REDMEN RANTINGS – There should be little question now who is the best player in New England … Referees called one in UMass favor, midway in the second half, when Erving went through the hoop to block a B.U. shot, in what looked like a certain goaltending … UMass had their best shooting percentage of the season, hitting at a cool 53% from the floor … Dennis Chapman thrilled the crowd with his forays onto the floor that had his uniform dirtier than Maury Willis’ … The new Cage lights make it actually bright at the “Court of the Last Resort” … Coach Jack Leaman said after the win, “We have a lot of talent and were bound to break out, sooner or later.” … Said Leaman about Erving’s shot at the 41 point scoring record held by Bill Tindall, “Remember he is still young. I don’t think he was thinking about it in the second half. He’ll break that record before he leaves this place.” … And making an appearance in the packed stands was a former MDC Sports Editor, released from the service, and reportedly ready to assume the reins of a world famous intramural basketball team. note: In Erving's two years on UMass varsity, he never did reach Tindall's mark of 41 points in a game.

Erving Performance Awes B.U. Coach
The Massachusetts Daily Collegian, 1/30/1970

It's difficult to write a piece about Julius Erving without having to rehash a group of tired cliches that have been used since the year one. So instead, I’ll let B.U. Coach Charlie Luce do the raving.

“He's the finest player I've seen,“ Luce opened, “and he could play for any team in the country. Hell, he could help the Celtics right now.” B.U. by the way, was the last school in the running when Erving finally decided to go to UMass.

In the first half Erving scored a record 29 points, and snared 18 rebounds. He so outplayed Terrier star Jim Hayes that if anyone contends that Hayes is the better player, as have some prominent publications, that one must assume that the perpetrator is either a fool or a member of the Hayes family.

After the game Erving revealed that he, “couldn't get the feel of the ball,” in the second half. In the final 20 minutes, the soph forward netted only five pints. He finished the game with 27 caroms.

In case the reader wonders if Erving is being given national attention let him be calmed with the knowledge that in the Capitol of College Basketball, Philadelphia, Erving dazzled the critics. The Boston Globe reporter that went to Philly to cover the NBA All-Star game and the BC-Villanova tilt the following night came back to the Hub with flowing reports from all who saw the UMass-Penn game. It is likely that he will make the all opponent team in the Palestra, quite an achievement considering the caliber of ball that plays in the UPenn field house.

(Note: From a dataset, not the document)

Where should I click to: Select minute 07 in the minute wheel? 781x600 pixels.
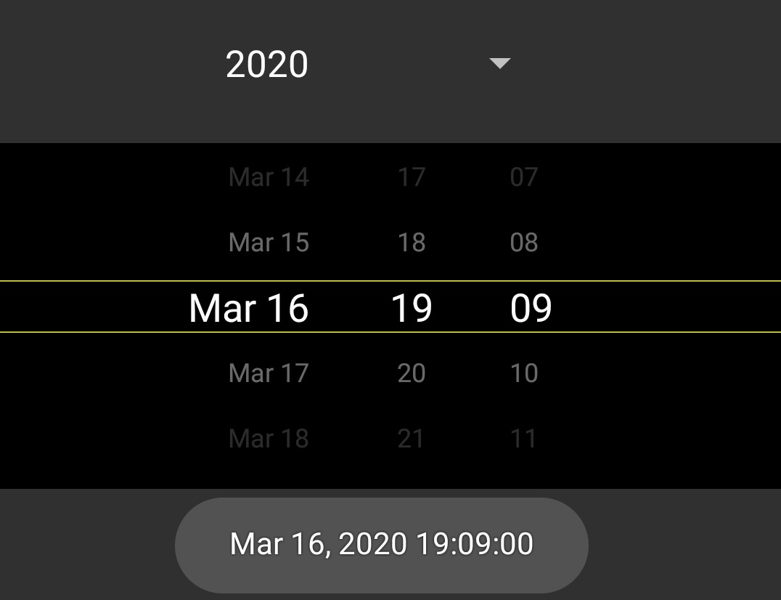[x=524, y=177]
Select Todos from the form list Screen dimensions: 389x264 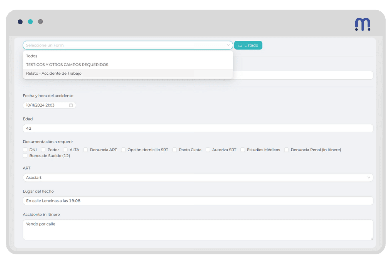click(32, 56)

Luce also came out with the surprising statement, “Right now Julie is better than James Brown ever dreamed of being.” For the few who haven't heard of Brown, he is either a first team high school All-American that was recruited from Washington by Ted Kennedy, or a youngster that plays for the Dartmouth frosh that scores in excess of 30 a game. Choose one, Luce didn't specify.

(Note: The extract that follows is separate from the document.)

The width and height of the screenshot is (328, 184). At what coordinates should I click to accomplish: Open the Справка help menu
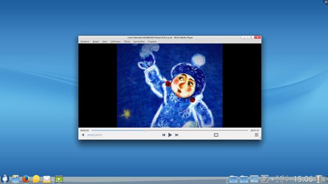152,42
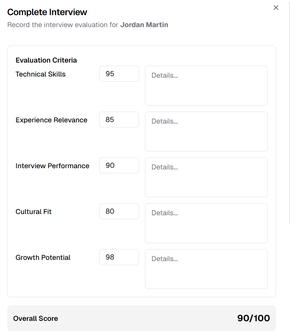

Erving's performance somewhat overshadowed a great team effort. Captain Ray Ellerbrook, Dick Samuelson, Jack Gallagher, and Dennis Chapman were all important contributors. Ellerbrook notched 20 of his 24 points in the first half when the Redmen matched their entire game total of the Fordham loss on the previous Wednesday.

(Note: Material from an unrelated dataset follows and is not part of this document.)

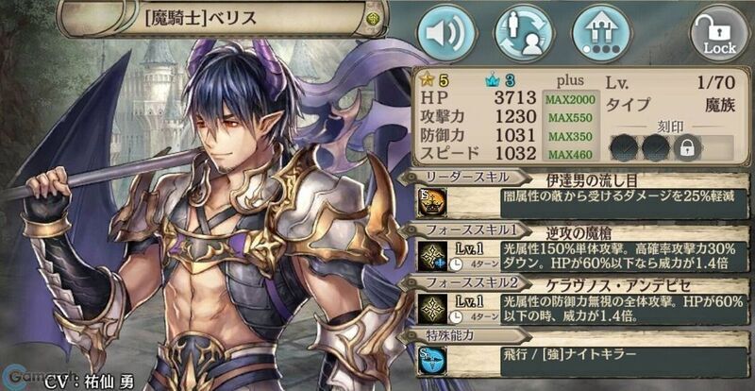This screenshot has height=391, width=755.
Task: Play the character voice with the speaker icon
Action: click(x=446, y=33)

Samuelson scored 14 points in an effort that pleased UMass coach Jack Leaman. Leaman promised, “Sam will be my starting center for the present.” Gallagher and Chapman combined for 15 points and some first rate defense.

The turnaway crowd basked in the added candlepower of the Cage. The Holy Cross game is slated to be televised on Ch. 27 in Worcester, and now the affluent ones with color sets can enjoy the game to the fullest. Previously only black and white transmissions were possible from the Cage.

Leaman was somewhat dismayed with the second half, bit was quite pleased with the game for the night. “This is a young team,” he said “and it really doesn't have that killer instinct yet, but it'll come.”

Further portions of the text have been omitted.